**WHAT THE TASK REQUIRES**
Line by line, give the data again exactly as it appears.

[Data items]
■ ■ ■ ■ ■

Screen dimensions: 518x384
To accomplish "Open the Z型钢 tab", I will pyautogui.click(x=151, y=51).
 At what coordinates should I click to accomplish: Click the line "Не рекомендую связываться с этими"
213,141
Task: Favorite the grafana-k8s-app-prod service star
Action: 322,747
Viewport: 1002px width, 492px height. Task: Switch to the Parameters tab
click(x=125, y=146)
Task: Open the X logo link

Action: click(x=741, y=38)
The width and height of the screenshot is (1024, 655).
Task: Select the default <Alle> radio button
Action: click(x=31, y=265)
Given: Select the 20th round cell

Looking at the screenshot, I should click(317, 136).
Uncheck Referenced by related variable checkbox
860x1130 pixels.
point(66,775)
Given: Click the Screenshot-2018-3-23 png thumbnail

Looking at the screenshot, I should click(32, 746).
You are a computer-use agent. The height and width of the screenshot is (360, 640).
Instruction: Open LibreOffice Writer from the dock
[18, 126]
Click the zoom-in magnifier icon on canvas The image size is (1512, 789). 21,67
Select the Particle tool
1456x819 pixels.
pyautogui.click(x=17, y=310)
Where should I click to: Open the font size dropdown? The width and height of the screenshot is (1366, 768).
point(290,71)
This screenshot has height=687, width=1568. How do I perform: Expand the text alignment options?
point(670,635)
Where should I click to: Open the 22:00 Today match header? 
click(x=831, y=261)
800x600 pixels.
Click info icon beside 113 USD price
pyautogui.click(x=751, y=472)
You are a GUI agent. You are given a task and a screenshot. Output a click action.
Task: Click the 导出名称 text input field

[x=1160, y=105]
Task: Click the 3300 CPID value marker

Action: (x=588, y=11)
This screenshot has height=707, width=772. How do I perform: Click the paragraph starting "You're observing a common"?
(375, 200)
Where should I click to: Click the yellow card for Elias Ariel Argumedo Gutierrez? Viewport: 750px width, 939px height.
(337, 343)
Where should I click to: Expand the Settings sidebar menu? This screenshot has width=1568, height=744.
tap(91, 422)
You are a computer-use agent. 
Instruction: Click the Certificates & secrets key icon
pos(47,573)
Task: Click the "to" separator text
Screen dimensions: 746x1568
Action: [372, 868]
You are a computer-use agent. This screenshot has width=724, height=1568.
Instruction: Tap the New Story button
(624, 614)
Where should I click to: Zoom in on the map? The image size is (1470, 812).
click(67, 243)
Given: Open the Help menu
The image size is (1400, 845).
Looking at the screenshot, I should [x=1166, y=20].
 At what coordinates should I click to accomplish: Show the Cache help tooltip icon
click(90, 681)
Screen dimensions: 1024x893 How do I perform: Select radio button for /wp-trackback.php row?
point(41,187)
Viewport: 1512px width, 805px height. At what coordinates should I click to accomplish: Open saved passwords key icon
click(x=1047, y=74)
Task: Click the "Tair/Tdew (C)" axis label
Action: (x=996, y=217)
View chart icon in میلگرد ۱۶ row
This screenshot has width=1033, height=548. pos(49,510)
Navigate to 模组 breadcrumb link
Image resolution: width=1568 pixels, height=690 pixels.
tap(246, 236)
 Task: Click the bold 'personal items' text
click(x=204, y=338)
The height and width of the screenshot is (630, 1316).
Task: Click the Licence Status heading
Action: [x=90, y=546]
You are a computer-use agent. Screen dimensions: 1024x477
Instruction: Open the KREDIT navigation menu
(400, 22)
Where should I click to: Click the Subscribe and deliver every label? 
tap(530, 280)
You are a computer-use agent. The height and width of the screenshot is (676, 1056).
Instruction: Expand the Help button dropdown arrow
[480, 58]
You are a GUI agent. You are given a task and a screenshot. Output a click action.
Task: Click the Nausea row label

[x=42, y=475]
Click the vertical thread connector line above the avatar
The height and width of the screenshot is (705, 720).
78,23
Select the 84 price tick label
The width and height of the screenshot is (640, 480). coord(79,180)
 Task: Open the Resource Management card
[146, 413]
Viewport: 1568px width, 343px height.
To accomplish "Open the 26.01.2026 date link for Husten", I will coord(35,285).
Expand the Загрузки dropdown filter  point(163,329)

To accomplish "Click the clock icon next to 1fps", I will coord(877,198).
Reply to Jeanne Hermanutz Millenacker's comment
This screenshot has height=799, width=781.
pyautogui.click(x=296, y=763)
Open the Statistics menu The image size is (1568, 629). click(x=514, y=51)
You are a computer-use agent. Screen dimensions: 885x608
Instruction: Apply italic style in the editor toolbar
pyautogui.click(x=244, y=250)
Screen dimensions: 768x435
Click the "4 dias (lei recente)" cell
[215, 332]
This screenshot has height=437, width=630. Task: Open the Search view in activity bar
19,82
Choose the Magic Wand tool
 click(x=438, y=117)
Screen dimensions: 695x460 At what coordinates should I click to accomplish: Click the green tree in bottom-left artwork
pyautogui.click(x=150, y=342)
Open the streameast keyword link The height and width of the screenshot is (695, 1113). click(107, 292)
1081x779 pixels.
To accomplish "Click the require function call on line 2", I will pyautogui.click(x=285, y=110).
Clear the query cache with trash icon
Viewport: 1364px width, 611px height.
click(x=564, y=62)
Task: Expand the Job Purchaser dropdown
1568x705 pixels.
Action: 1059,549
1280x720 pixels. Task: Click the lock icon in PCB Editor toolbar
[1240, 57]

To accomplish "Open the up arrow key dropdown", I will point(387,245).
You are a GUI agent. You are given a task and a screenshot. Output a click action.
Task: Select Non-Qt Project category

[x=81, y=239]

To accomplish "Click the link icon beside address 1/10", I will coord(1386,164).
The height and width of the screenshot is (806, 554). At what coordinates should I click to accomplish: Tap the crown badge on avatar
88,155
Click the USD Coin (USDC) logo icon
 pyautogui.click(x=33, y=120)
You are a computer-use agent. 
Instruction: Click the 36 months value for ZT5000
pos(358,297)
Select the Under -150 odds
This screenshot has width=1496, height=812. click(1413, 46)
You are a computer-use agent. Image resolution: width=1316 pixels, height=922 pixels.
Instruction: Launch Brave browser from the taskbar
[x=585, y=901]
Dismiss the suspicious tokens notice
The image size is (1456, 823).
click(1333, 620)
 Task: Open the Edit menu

■ ■ ■ ■ ■

**ANSWER BOX**
Screen dimensions: 518x384
To accomplish "Open the Z型钢 tab", I will pyautogui.click(x=151, y=51).
 At what coordinates should I click to accomplish: Click the line "Не рекомендую связываться с этими"
213,141
Task: Favorite the grafana-k8s-app-prod service star
Action: 322,747
Viewport: 1002px width, 492px height. Task: Switch to the Parameters tab
click(x=125, y=146)
Task: Open the X logo link

Action: click(x=741, y=38)
The width and height of the screenshot is (1024, 655).
Task: Select the default <Alle> radio button
Action: click(x=31, y=265)
Given: Select the 20th round cell

Looking at the screenshot, I should click(317, 136).
Uncheck Referenced by related variable checkbox
860x1130 pixels.
point(66,775)
Given: Click the Screenshot-2018-3-23 png thumbnail

Looking at the screenshot, I should click(32, 746).
You are a computer-use agent. The height and width of the screenshot is (360, 640).
Instruction: Open LibreOffice Writer from the dock
[18, 126]
Click the zoom-in magnifier icon on canvas The image size is (1512, 789). 21,67
Select the Particle tool
1456x819 pixels.
pyautogui.click(x=17, y=310)
Where should I click to: Open the font size dropdown? The width and height of the screenshot is (1366, 768).
point(290,71)
This screenshot has height=687, width=1568. How do I perform: Expand the text alignment options?
point(670,635)
Where should I click to: Open the 22:00 Today match header? 
click(x=831, y=261)
800x600 pixels.
Click info icon beside 113 USD price
pyautogui.click(x=751, y=472)
You are a GUI agent. You are given a task and a screenshot. Output a click action.
Task: Click the 导出名称 text input field

[x=1160, y=105]
Task: Click the 3300 CPID value marker

Action: (x=588, y=11)
This screenshot has height=707, width=772. How do I perform: Click the paragraph starting "You're observing a common"?
(375, 200)
Where should I click to: Click the yellow card for Elias Ariel Argumedo Gutierrez? Viewport: 750px width, 939px height.
(337, 343)
Where should I click to: Expand the Settings sidebar menu? This screenshot has width=1568, height=744.
tap(91, 422)
You are a computer-use agent. 
Instruction: Click the Certificates & secrets key icon
pos(47,573)
Task: Click the "to" separator text
Screen dimensions: 746x1568
Action: [372, 868]
You are a computer-use agent. This screenshot has width=724, height=1568.
Instruction: Tap the New Story button
(624, 614)
Where should I click to: Zoom in on the map? The image size is (1470, 812).
click(67, 243)
Given: Open the Help menu
The image size is (1400, 845).
Looking at the screenshot, I should [x=1166, y=20].
 At what coordinates should I click to accomplish: Show the Cache help tooltip icon
click(90, 681)
Screen dimensions: 1024x893 How do I perform: Select radio button for /wp-trackback.php row?
point(41,187)
Viewport: 1512px width, 805px height. At what coordinates should I click to accomplish: Open saved passwords key icon
click(x=1047, y=74)
Task: Click the "Tair/Tdew (C)" axis label
Action: (x=996, y=217)
View chart icon in میلگرد ۱۶ row
This screenshot has width=1033, height=548. pos(49,510)
Navigate to 模组 breadcrumb link
Image resolution: width=1568 pixels, height=690 pixels.
tap(246, 236)
 Task: Click the bold 'personal items' text
click(x=204, y=338)
The height and width of the screenshot is (630, 1316).
Task: Click the Licence Status heading
Action: [x=90, y=546]
You are a computer-use agent. Screen dimensions: 1024x477
Instruction: Open the KREDIT navigation menu
(400, 22)
Where should I click to: Click the Subscribe and deliver every label? 
tap(530, 280)
You are a computer-use agent. The height and width of the screenshot is (676, 1056).
Instruction: Expand the Help button dropdown arrow
[480, 58]
You are a GUI agent. You are given a task and a screenshot. Output a click action.
Task: Click the Nausea row label

[x=42, y=475]
Click the vertical thread connector line above the avatar
The height and width of the screenshot is (705, 720).
78,23
Select the 84 price tick label
The width and height of the screenshot is (640, 480). coord(79,180)
 Task: Open the Resource Management card
[146, 413]
Viewport: 1568px width, 343px height.
To accomplish "Open the 26.01.2026 date link for Husten", I will coord(35,285).
Expand the Загрузки dropdown filter  point(163,329)

To accomplish "Click the clock icon next to 1fps", I will coord(877,198).
Reply to Jeanne Hermanutz Millenacker's comment
This screenshot has height=799, width=781.
pyautogui.click(x=296, y=763)
Open the Statistics menu The image size is (1568, 629). click(x=514, y=51)
You are a computer-use agent. Screen dimensions: 885x608
Instruction: Apply italic style in the editor toolbar
pyautogui.click(x=244, y=250)
Screen dimensions: 768x435
Click the "4 dias (lei recente)" cell
[215, 332]
This screenshot has height=437, width=630. Task: Open the Search view in activity bar
19,82
Choose the Magic Wand tool
 click(x=438, y=117)
Screen dimensions: 695x460 At what coordinates should I click to accomplish: Click the green tree in bottom-left artwork
pyautogui.click(x=150, y=342)
Open the streameast keyword link The height and width of the screenshot is (695, 1113). click(107, 292)
1081x779 pixels.
To accomplish "Click the require function call on line 2", I will pyautogui.click(x=285, y=110).
Clear the query cache with trash icon
Viewport: 1364px width, 611px height.
click(x=564, y=62)
Task: Expand the Job Purchaser dropdown
1568x705 pixels.
Action: 1059,549
1280x720 pixels. Task: Click the lock icon in PCB Editor toolbar
[1240, 57]

To accomplish "Open the up arrow key dropdown", I will point(387,245).
You are a GUI agent. You are given a task and a screenshot. Output a click action.
Task: Select Non-Qt Project category

[x=81, y=239]

To accomplish "Click the link icon beside address 1/10", I will coord(1386,164).
The height and width of the screenshot is (806, 554). At what coordinates should I click to accomplish: Tap the crown badge on avatar
88,155
Click the USD Coin (USDC) logo icon
 pyautogui.click(x=33, y=120)
You are a computer-use agent. 
Instruction: Click the 36 months value for ZT5000
pos(358,297)
Select the Under -150 odds
This screenshot has width=1496, height=812. click(1413, 46)
You are a computer-use agent. Image resolution: width=1316 pixels, height=922 pixels.
Instruction: Launch Brave browser from the taskbar
[x=585, y=901]
Dismiss the suspicious tokens notice
The image size is (1456, 823).
click(1333, 620)
 Task: Open the Edit menu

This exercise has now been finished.